## [Ziel a]
Gib aus den Datensätzen die Zeilen zwischen der Zeile mit „This screenshot has width=652, height=923. How do I perform: Tap“ und der Zeile mit „point(82,345)“, beide eingeschlossen, noch einmal wieder und ersetze dabei „callout“ durch „marker“; alles andere bleibt unverändert. Lass die Bilder in deiner Antwort weg.

─── Textauszug

Einfach mal nach einem Tutorial suchen, gibt genügend


----------



## Timo. (16. Okt 2009)

@L-ectron-X

Du hast recht. Aber ich weiß leider nicht mehr wie ich die Jar Datei mit Netbeans ins Projekt integriere. Aber trotzdem danke.

Gruß Timo.


----------



## homer65 (16. Okt 2009)

Bei Tomcat gebe zwei Möglichkeiten.
(1) $CATALINA_HOME/shared/lib/   Für alle Anwendungen gemeinsam
(2) $CATALINA_HOME/webapps/DeineWebapp/WEB-INF/lib/   Nur für DeineWebapp

$CATALINA_HOME ist das Verzeichnis, in dem der Tomcat installiert ist.


----------



## L-ectron-X (16. Okt 2009)

Timo. hat gesagt.:


> Aber ich weiß leider nicht mehr wie ich die Jar Datei mit Netbeans ins Projekt integriere.



Probiere mal das hier: NetBeans externe Bibliotheken bekannt machen - Byte-Welt Wiki


----------



## Timo. (18. Okt 2009)

Also Leute ich bin da glaube zu blöd dafür.

Ich habe den JDBC Treiber ins richtige Verzeichnis kopiert aber irgendwie hagelt es bei mir im Tomcat Log Exceptions das knallt.

Ich habe überhaupt keinen Plan wie ich in Java Web vorgehen muss. Habe jetzt schon einige Tutorials angelesen. Mir raucht der Kopf.

Ich habe jetzt mal meine Desktop Applikation hochgeladen.
Sie ist ein Netbeans Projekt. Das Script zum anlegen der Datenbank liegt auch dabei.

Wäre von Euch Profis einer so nett und würde sich das mal anschauen. 
Wenn ich wüßte wo ich welchen Code einfügen muss dann wäre mir schon geholfen.

link

Vielen Dank 

Gruß Timo


----------

──────
─── Entnommene Daten

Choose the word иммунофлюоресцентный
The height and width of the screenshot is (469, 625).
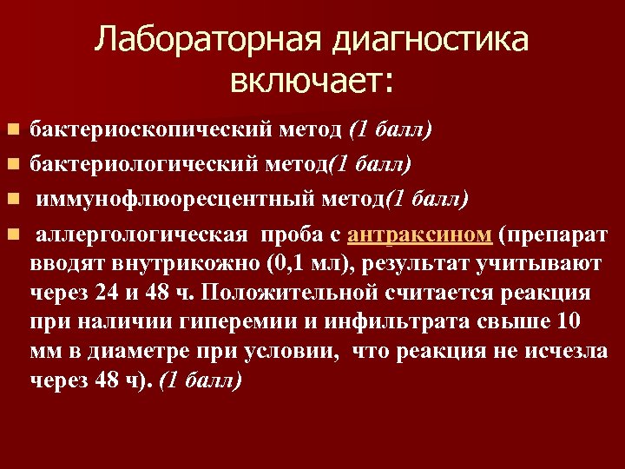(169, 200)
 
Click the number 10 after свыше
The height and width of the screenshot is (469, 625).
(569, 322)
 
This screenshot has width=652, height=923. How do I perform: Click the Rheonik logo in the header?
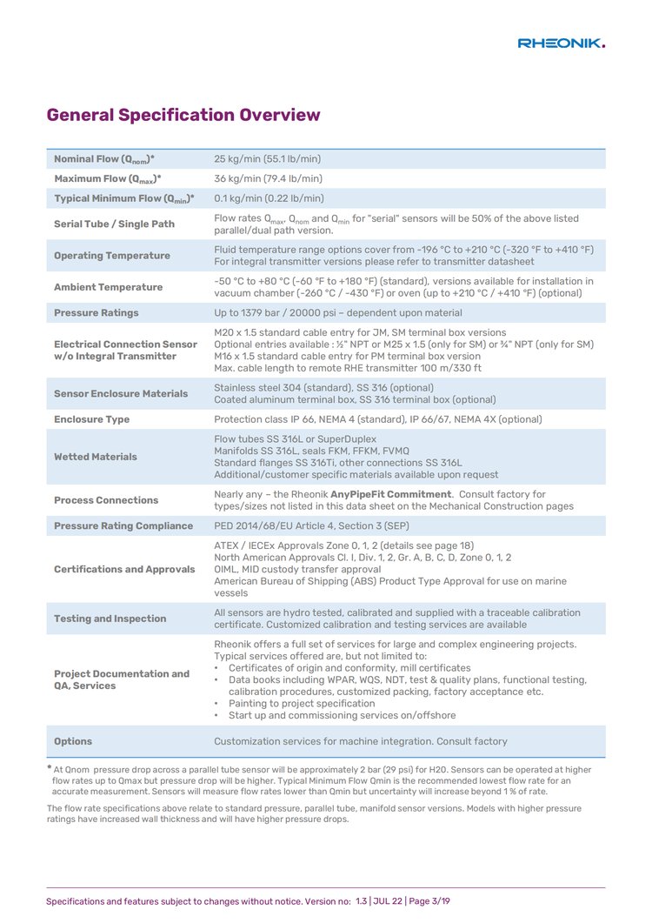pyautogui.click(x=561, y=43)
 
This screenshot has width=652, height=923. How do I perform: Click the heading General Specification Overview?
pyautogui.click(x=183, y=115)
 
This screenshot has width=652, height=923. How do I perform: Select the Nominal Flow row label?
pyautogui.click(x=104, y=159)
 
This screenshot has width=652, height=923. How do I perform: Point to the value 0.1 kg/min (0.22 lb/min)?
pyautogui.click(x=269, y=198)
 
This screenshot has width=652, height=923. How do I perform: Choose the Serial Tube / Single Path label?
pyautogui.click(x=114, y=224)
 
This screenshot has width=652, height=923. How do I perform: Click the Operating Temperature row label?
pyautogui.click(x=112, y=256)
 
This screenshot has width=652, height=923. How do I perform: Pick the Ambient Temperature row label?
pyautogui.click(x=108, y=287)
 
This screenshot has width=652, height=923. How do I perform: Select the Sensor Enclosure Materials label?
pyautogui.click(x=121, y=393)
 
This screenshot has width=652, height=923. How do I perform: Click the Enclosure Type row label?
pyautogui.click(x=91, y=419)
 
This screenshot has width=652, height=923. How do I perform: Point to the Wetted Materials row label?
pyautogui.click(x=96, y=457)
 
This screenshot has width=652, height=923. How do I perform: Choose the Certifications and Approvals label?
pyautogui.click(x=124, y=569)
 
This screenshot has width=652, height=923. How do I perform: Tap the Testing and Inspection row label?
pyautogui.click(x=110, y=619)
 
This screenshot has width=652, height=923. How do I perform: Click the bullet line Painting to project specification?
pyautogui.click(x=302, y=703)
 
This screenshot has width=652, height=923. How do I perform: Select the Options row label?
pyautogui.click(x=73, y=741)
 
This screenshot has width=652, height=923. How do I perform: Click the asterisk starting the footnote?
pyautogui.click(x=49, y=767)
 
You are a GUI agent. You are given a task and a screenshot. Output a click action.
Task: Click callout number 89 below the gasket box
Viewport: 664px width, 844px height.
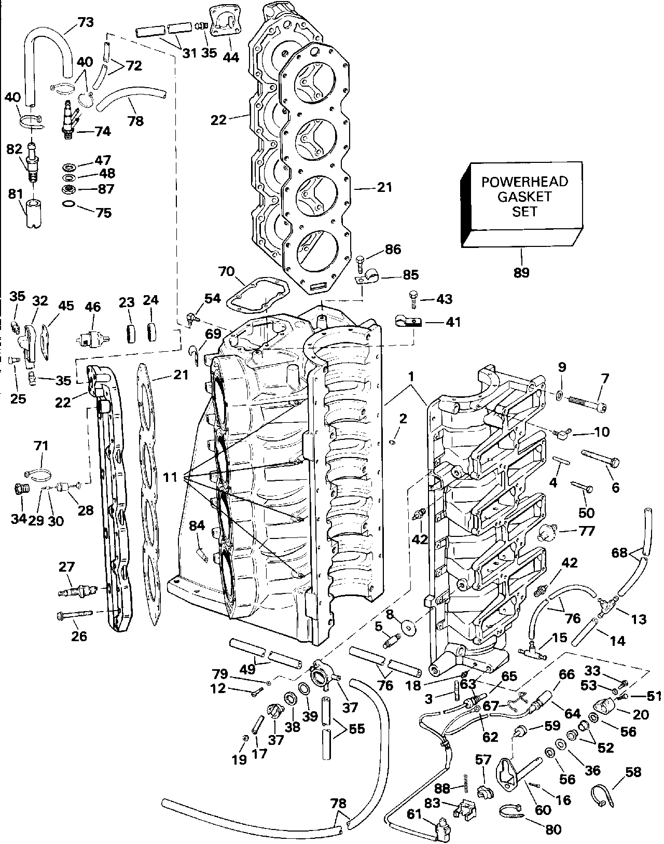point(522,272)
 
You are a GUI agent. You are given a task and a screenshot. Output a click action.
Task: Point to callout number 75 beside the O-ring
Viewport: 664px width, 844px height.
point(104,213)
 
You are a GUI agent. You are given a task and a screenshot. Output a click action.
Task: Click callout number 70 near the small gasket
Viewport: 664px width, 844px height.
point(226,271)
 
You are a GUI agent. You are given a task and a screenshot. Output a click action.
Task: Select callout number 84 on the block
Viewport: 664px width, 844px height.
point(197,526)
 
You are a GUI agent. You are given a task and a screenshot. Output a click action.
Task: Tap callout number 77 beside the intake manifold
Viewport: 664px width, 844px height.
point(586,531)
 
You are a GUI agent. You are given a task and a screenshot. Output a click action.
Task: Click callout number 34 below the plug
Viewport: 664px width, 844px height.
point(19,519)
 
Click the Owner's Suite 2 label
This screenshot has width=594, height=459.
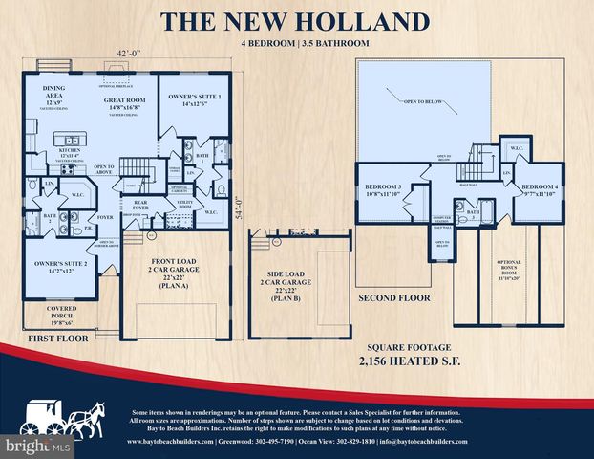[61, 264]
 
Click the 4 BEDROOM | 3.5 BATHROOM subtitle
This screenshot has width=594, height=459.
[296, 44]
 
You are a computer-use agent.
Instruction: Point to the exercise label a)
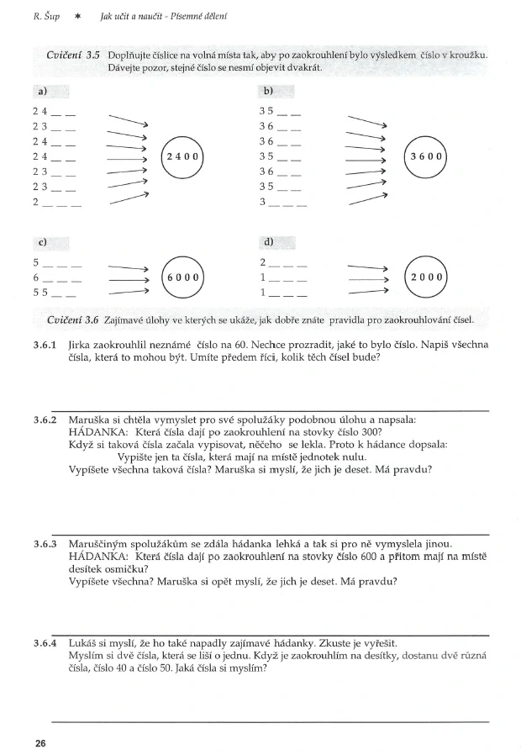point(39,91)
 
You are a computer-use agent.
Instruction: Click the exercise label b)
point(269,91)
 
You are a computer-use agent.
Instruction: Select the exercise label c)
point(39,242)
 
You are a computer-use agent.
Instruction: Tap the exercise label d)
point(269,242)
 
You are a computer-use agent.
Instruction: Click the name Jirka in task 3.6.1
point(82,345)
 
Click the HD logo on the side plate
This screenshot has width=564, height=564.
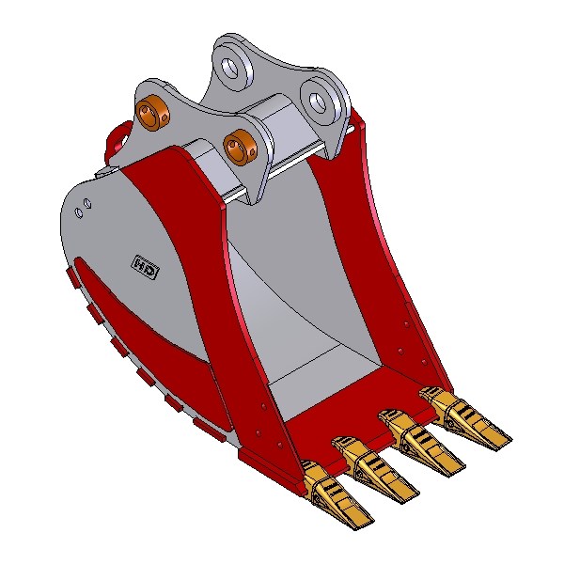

──────

## [Ziel b]
Wiederhole wortgetreu den Teil des Textauszugs zwischen „Also Leute ich“ und „raucht der Kopf.“, beide eingeschlossen.

## [Ergebnis a]
This screenshot has width=652, height=923. How do I perform: Tap the Testing and Inspection row label?
pyautogui.click(x=110, y=619)
 
This screenshot has width=652, height=923. How do I perform: Click the bullet line Painting to project specification?
pyautogui.click(x=302, y=703)
 
This screenshot has width=652, height=923. How do I perform: Select the Options row label?
pyautogui.click(x=73, y=741)
 
This screenshot has width=652, height=923. How do I perform: Click the asterisk starting the footnote?
pyautogui.click(x=49, y=767)
 
You are a GUI agent. You are given a task and a screenshot. Output a click action.
Task: Click marker number 89 below the gasket box
Viewport: 664px width, 844px height.
point(522,272)
 
You are a GUI agent. You are given a task and a screenshot. Output a click action.
Task: Point to marker number 75 beside the O-ring
Viewport: 664px width, 844px height.
point(104,213)
 
You are a GUI agent. You are given a task and a screenshot. Output a click action.
Task: Click marker number 70 near the small gasket
Viewport: 664px width, 844px height.
point(226,271)
 
You are a GUI agent. You are given a task and a screenshot. Output a click action.
Task: Select marker number 84 on the block
Viewport: 664px width, 844px height.
point(197,526)
 
You are a GUI agent. You are given a task and a screenshot. Output a click action.
Task: Tap marker number 77 beside the intake manifold
Viewport: 664px width, 844px height.
point(586,531)
 
You are a GUI agent. You are given a task and a screenshot. Output a click action.
Task: Click marker number 34 below the plug
Viewport: 664px width, 844px height.
point(19,519)
 
Click the Owner's Suite 2 label
This screenshot has width=594, height=459.
[61, 264]
 
Click the 4 BEDROOM | 3.5 BATHROOM subtitle
This screenshot has width=594, height=459.
[296, 44]
 
You are a computer-use agent.
Instruction: Point to the exercise label a)
point(39,91)
 
You are a computer-use agent.
Instruction: Click the exercise label b)
point(269,91)
 
You are a computer-use agent.
Instruction: Select the exercise label c)
point(39,242)
 
You are a computer-use agent.
Instruction: Tap the exercise label d)
point(269,242)
 
You are a computer-use agent.
Instruction: Click the name Jirka in task 3.6.1
point(82,345)

## [Ergebnis b]
Also Leute ich bin da glaube zu blöd dafür.

Ich habe den JDBC Treiber ins richtige Verzeichnis kopiert aber irgendwie hagelt es bei mir im Tomcat Log Exceptions das knallt.

Ich habe überhaupt keinen Plan wie ich in Java Web vorgehen muss. Habe jetzt schon einige Tutorials angelesen. Mir raucht der Kopf.